Right wing extremists in Israel may have the majority…

But if this is how its maintained, how legitimate is it?

From Common Dreams:

In midst of war, Israel clamps down on internal dissent

The past month has also seen an escalation of ultra-nationalist mob attacks on anti-war protesters—including Israeli Jews. On July 12, a mob of right-wing counter-protesters descended on an anti-war protest in Tel Aviv. “When the sirens went off due to incoming rockets, the police ran away and right-wingers began attacking people,” said Matar. “Some were severely beaten.” He added that the attackers shouted ‘death to Arabs,’ as well as for the deaths of the protesters.

The attacks continued from there. “After each protest, when people were dispersing, they were followed in the street and beaten up in the alley or parking lot, and in one case a person got home and was attacked in stairway going to his house,” said Matar.

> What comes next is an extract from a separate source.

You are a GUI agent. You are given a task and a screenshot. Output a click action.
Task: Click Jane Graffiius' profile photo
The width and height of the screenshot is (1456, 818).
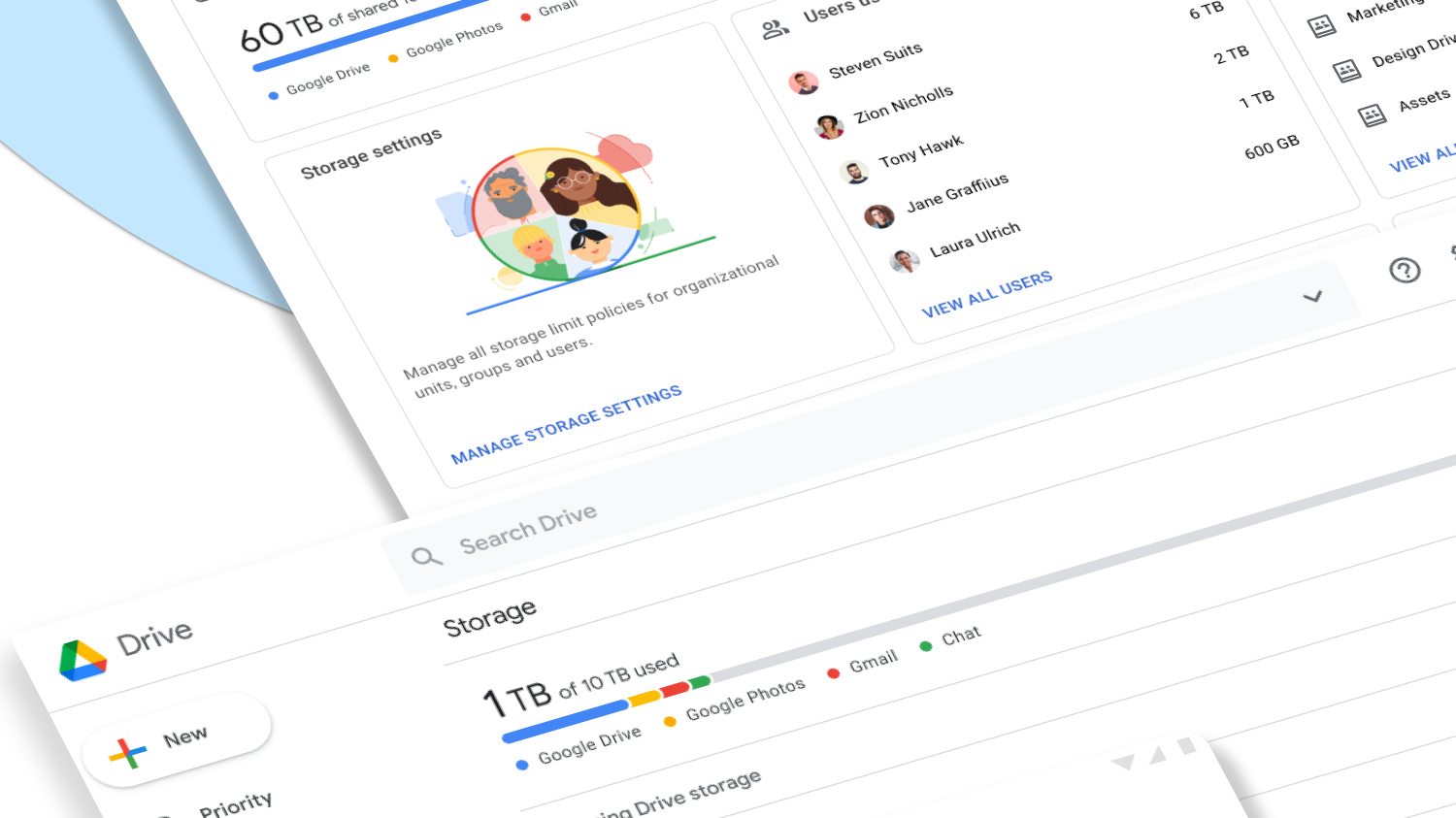pos(879,216)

An anti-war protest in Haifa on July 19, organized by the socialist political alliance Hadash—the only joint Palestinian-Jewish party in Israel—was met with a massive counter protest that “formed a circle around where the demonstration took place,” said Matar. “People who got there late were beaten up for saying they were going. People were beaten up for being Arab. People were chased through the streets.” Haifa Mayor Yona Yahav joined in the incitement, declaring, “Haifa refuses to be a hotspot for protests and provocations. Anyone interested in protesting against the global situation of the Middle East should go elsewhere and to the halls of government, not in our city.”

Israeli writer Leanne Gale describes her experience as the target of anti-leftist sentiment infused with misogyny, including gendered insults and non-consensual physical touching and aggression that she personally experienced in Jerusalem, as well as run-ins with the group Lehava—which works to prevent ‘intermarriages’ between Jews and Palestinians.

“I have never been more conscious of my womanhood,” she writes. “I have never been more conscious of the intersection between being a left-wing activist and a woman. I have never been more conscious of what this means specifically in Israel.”